> [RAW DATA]:
▬▬▬

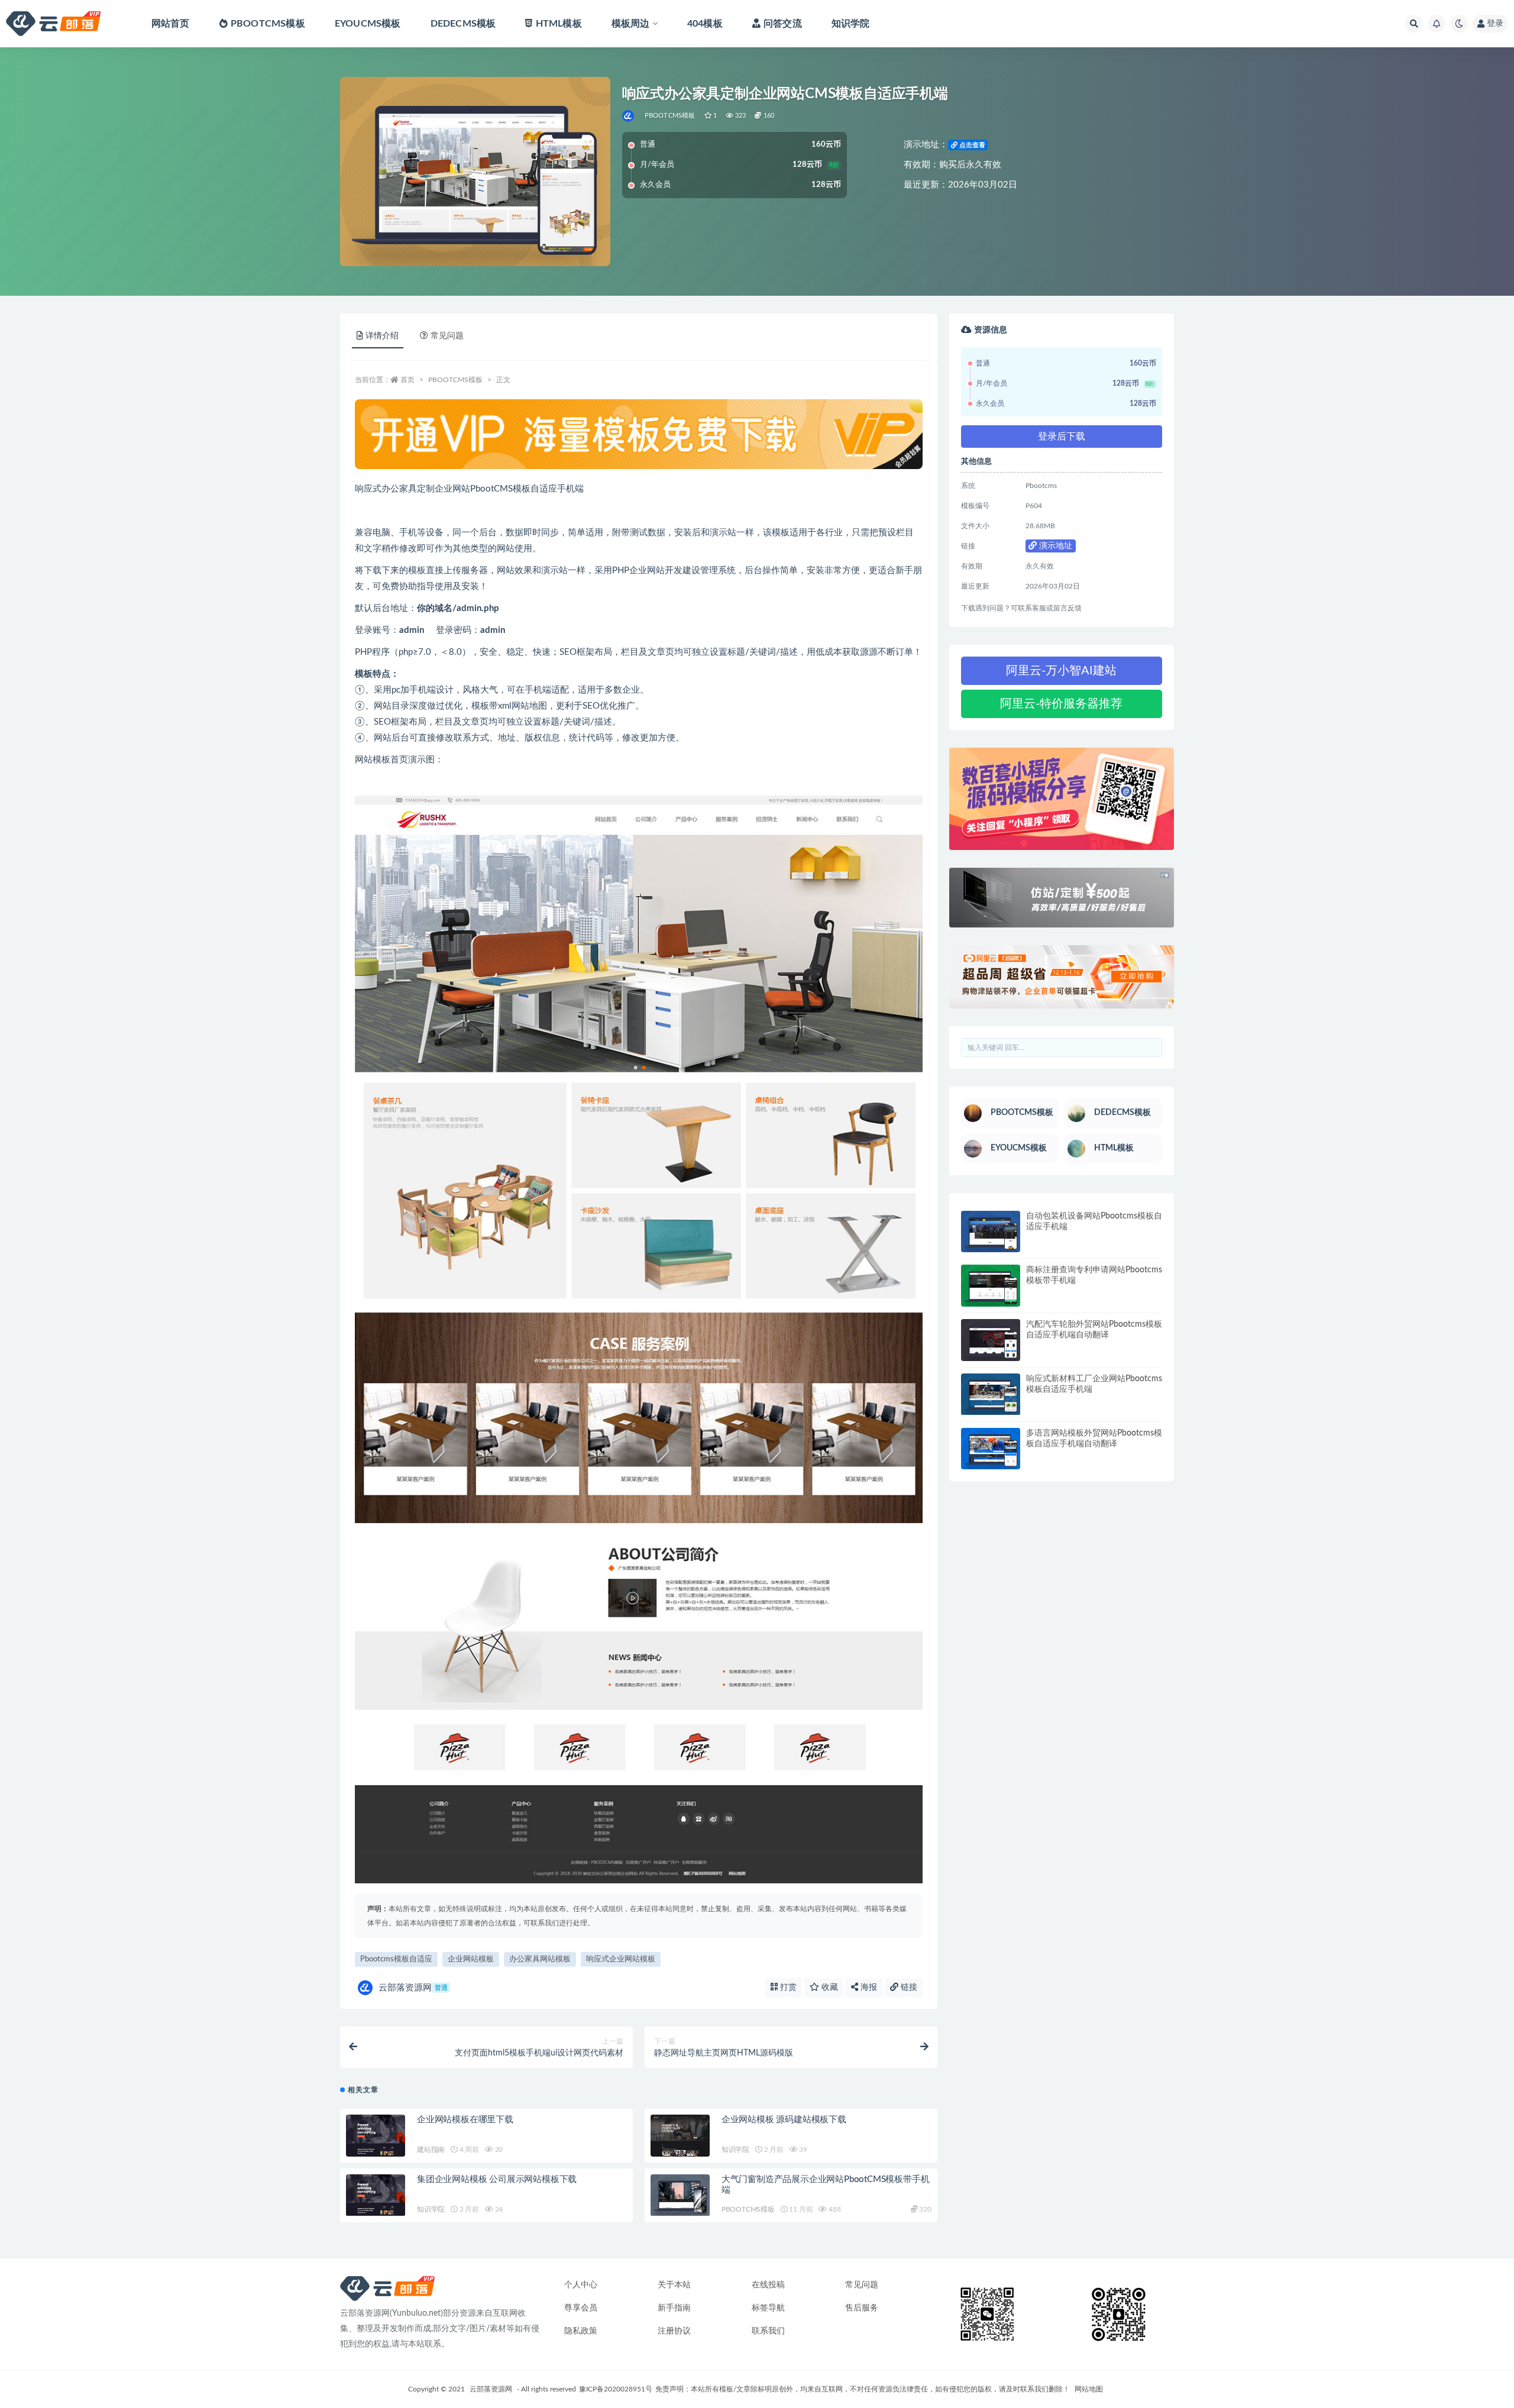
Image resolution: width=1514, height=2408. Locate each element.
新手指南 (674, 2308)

▬▬▬

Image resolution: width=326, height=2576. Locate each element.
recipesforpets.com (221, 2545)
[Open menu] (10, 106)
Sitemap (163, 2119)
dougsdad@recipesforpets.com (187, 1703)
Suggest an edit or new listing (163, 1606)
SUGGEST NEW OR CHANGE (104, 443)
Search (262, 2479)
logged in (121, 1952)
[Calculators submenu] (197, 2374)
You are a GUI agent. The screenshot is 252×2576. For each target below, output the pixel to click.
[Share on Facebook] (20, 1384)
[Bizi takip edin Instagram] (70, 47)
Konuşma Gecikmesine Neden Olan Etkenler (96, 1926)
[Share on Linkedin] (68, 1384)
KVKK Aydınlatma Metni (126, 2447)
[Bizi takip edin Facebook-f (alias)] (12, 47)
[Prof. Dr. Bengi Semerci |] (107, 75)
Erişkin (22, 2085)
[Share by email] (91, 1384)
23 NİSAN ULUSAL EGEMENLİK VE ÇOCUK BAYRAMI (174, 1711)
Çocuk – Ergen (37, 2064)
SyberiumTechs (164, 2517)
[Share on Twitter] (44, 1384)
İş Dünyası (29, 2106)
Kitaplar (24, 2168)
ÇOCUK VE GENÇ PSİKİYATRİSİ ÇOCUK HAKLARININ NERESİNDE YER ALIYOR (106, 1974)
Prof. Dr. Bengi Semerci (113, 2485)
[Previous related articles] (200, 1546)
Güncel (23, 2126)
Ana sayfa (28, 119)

▬▬▬

> [WHAT IS EXPECTED]: Search the listing for the word "Bizi" and return each line that holds it.

> [OUTPUT FOR THIS EXERCISE]:
[Bizi takip edin Instagram] (70, 47)
[Bizi takip edin Facebook-f (alias)] (12, 47)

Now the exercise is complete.